Hal Vaughan wrote:
Doesn't anyone here have any experience or background on using OOo with as 
small a system as possible or with small systems?



Hal


On Aug 31, 2010, at 10:21 PM, Hal Vaughan wrote:

When OpenOffice states that 512 MB is a minimum requirement for operation and 
that 1 GB is preferable, just what does that mean?

For example, if I'm running Linux and have a 512 MB system, a certain amount will be taken up by the desktop environment and other background tasks. So does it mean OOo needs 512 MB to itself, or that it should find enough of what it needs on a 512 MB system?
I have a system with 512 MB and I'm running OOo from the command line (with 
Java, so it can receive documents, convert to a PDF, then send them back), and 
there's no desktop environment, that I'd be okay if, at the same time, I had 
several Perl programs running?

How about if I used a 1 GB SD RAM card as a hard drive and created a swap file 
on it?  Would that slow it down too much?

The reason I'm asking is that I'm going to have to change my entire setup with 
my clients and, instead of doing all the processing on a server in my home 
office, I'm going to have to put embedded systems in my clients' offices.  So 
far I've found something that runs Debian Linux (meaning I can get all the 
packages I need for it), but it only has 512 Flash RAM and 512 RAM, but I could 
add a 1 GB SD RAM card, save some files I need on that and create a swap file.
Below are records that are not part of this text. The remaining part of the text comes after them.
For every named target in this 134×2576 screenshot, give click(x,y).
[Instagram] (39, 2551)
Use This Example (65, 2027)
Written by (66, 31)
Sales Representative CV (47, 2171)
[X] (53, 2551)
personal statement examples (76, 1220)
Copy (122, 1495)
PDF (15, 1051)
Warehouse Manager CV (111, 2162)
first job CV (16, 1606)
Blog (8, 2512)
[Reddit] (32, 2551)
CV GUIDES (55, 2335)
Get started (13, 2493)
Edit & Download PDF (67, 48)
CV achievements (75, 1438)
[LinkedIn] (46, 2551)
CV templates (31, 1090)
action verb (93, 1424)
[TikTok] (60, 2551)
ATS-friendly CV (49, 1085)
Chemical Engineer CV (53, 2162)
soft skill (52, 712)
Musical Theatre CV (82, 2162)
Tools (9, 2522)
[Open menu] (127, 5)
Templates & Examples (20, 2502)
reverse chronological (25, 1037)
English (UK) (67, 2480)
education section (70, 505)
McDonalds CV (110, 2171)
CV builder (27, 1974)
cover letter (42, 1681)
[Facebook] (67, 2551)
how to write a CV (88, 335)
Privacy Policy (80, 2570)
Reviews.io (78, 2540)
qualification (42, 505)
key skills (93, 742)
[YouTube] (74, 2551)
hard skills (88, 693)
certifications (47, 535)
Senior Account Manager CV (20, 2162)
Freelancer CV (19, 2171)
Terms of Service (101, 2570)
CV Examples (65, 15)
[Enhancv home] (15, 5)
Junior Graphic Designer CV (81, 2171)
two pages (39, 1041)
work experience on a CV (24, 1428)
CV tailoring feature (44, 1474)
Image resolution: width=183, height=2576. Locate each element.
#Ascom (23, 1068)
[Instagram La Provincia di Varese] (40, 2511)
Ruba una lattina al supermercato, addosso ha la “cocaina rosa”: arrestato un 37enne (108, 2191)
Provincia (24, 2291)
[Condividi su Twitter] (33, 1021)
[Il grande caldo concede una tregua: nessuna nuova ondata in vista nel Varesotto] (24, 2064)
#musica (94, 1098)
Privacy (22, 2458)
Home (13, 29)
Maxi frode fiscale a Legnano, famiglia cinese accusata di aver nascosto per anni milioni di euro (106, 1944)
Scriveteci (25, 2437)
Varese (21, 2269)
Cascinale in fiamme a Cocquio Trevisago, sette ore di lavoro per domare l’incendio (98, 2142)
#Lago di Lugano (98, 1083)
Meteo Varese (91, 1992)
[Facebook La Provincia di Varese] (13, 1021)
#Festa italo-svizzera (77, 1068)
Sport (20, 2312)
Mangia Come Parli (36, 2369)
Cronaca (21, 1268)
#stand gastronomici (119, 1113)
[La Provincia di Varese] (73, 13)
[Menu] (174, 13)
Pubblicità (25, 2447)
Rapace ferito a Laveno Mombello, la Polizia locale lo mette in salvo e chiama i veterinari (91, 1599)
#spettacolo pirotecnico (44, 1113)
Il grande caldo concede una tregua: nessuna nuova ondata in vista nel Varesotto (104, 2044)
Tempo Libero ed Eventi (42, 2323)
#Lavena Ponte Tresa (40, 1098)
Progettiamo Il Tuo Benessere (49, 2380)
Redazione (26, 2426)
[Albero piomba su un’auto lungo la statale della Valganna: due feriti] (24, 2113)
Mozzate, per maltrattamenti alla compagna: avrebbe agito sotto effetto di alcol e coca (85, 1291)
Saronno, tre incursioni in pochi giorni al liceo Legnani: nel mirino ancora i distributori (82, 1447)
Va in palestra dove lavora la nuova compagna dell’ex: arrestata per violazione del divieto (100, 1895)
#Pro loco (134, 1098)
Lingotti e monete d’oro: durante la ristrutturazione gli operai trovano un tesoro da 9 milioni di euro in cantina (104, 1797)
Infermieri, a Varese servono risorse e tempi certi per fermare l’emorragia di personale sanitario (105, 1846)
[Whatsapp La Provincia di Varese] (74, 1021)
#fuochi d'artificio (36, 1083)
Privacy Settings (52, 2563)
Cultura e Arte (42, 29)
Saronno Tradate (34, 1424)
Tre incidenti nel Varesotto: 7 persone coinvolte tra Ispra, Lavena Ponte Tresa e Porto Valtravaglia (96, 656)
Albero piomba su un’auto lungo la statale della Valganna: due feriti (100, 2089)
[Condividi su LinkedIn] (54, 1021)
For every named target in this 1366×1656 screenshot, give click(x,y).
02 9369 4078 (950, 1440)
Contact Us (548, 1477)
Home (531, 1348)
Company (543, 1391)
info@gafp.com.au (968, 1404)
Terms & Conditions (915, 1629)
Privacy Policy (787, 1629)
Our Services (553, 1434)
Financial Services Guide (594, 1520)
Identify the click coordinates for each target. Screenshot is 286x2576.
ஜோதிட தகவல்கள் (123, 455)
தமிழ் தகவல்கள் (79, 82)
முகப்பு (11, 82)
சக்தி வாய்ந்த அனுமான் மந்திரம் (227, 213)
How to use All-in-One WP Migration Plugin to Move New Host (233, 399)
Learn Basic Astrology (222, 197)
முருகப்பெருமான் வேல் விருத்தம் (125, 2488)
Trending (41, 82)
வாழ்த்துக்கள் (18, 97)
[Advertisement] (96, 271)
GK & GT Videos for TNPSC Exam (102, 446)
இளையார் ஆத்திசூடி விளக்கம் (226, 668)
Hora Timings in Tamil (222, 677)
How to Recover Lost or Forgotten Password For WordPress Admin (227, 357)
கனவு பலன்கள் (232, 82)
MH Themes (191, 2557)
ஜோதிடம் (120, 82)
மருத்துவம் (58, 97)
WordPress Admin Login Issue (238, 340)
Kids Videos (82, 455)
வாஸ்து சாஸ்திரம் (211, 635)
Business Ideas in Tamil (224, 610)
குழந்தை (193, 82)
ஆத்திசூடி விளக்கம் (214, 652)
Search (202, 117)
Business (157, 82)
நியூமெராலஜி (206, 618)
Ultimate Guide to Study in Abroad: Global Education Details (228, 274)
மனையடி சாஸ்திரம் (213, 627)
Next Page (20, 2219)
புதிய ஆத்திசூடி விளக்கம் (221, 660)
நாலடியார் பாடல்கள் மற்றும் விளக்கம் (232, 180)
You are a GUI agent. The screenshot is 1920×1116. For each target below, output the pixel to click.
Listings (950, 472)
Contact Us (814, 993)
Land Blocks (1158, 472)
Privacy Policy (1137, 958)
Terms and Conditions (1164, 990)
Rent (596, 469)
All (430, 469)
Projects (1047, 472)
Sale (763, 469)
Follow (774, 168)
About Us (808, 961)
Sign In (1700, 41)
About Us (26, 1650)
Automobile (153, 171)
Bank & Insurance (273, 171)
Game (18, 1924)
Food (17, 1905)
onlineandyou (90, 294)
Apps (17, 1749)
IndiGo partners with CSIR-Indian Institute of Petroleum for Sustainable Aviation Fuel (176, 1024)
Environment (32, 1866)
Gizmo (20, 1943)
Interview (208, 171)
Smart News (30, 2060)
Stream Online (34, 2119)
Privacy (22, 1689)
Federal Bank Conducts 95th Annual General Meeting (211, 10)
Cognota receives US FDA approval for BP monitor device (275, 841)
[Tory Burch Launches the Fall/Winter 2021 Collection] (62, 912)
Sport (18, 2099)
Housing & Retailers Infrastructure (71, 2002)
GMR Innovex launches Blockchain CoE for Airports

I don't need this to run at lightning speed, but it'd be nice if a headless 
version of OOo, without the X Server running, could be given a document, open 
it, and save it as a PDF in a few seconds.

Am I looking at something utterly impossible here, or is it possible I could do 
this with several Perl scripts and MySQl running on the same system at the same 
time?


You might try that "OOo For Kids". Almost exactly like OOo but runs on smaller systems like G3 iMacs like a pro.